10 June, 2026

Looking for the Missing Piece

From Aspirations for Mahamudra, commentary on verse 19

Ken: One day shortly after the three-year retreat ended, I went to Kalu Rinpoche for instruction in dzogchen. I had asked for the instruction because, frankly, I thought I might be missing something. Rinpoche picked up a piece of paper from a pile of pages in front of him and read a pointing-out instruction to me. “Sounds like mahamudra to me,” he said. He then picked up another piece of paper and read another instruction. “Hmmm, that sounds like mahamudra, too.” Another piece of paper elicited, “That sounds like dzogchen, no?” I was familiar with almost all the instructions from my studies during the three-year retreat, and began to say so. Rinpoche ignored me and continued to read, mahamudra, dzogchen, dzogchen, mahamudra, back and forth—for half an hour or more. Eventually he stopped, looked at me, and asked, “Do you understand?”

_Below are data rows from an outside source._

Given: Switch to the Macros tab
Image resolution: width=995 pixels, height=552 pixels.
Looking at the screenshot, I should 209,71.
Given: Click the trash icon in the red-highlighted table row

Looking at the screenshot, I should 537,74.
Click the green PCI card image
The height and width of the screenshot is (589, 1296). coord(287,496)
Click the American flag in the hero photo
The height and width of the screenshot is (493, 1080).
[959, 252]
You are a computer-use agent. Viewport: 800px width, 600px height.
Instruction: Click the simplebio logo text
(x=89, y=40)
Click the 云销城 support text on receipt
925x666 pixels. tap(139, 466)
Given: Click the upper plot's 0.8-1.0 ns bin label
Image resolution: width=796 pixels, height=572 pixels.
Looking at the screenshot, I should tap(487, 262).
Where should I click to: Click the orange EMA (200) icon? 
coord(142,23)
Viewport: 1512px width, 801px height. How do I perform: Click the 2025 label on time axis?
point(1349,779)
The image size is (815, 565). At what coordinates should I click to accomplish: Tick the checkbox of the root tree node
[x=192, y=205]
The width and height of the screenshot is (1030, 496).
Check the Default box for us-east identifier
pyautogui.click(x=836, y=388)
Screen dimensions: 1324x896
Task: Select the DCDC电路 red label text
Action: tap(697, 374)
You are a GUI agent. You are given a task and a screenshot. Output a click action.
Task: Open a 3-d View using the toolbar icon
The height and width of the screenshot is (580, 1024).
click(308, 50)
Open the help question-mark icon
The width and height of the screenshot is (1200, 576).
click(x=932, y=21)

In his commentary on verse 19 of Aspirations for Mahamudra, Ken shares an anecdote that begins with a very familiar anxiety: “I might be missing something.” Shortly after completing the three-year retreat, he still wonders whether there is some crucial instruction, some hidden distinction, some deeper level that he has not yet received.

I find myself relating to this very strongly. Over the years, again and again I've had the feeling that somewhere there might be instructions that would work like a Rosetta Stone, decoding or illuminating experiences that don’t sit comfortably within descriptions of effects and results of practice, and releasing deep reactive patterns that keep reemerging. I've explored more than one ultimately fruitless rabbit hole searching for such keys. Then, through pure serendipity, I encountered Ken's anecdote.

Kalu Rinpoche’s response is wonderfully indirect. He doesn’t answer Ken’s question. He doesn’t explain the relationship between mahamudra and dzogchen or offer a philosophical comparison. Instead, he keeps reading instruction after instruction, refusing to let Ken settle into categories. Mahamudra. Dzogchen. Dzogchen. Mahamudra. Back and forth until the distinctions begin to lose their solidity. It feels as though Rinpoche is responding to Ken’s search for certainty by wearing out the mind that wants to classify, compare, conclude, and know the answer.

This anecdote touched a very tender place. Ken wanted to be sure he hadn't missed anything. I recognised that impulse immediately. My version of it has been, “I want to find a teaching or a practice that provides the missing piece.”

Ken comments that he is familiar with the instructions Rinpoche is reading. His frustration is palpable; he can distinguish one set of instructions from another. But Kalu Rinpoche seems to be pointing to something else entirely. When Rinpoche finally asks, “Do you understand?” it feels like an invitation to stop looking elsewhere rather than a test of knowledge. The mind that is searching for the perfect map is the very thing obscuring the territory.

The story ends without telling us how Ken answered. Instead, Rinpoche’s question is left hanging in the air. Do we understand? Not the difference between mahamudra and dzogchen, but the nature of the doubt that keeps asking whether there is something else, somewhere else, that we still need to find or acquire.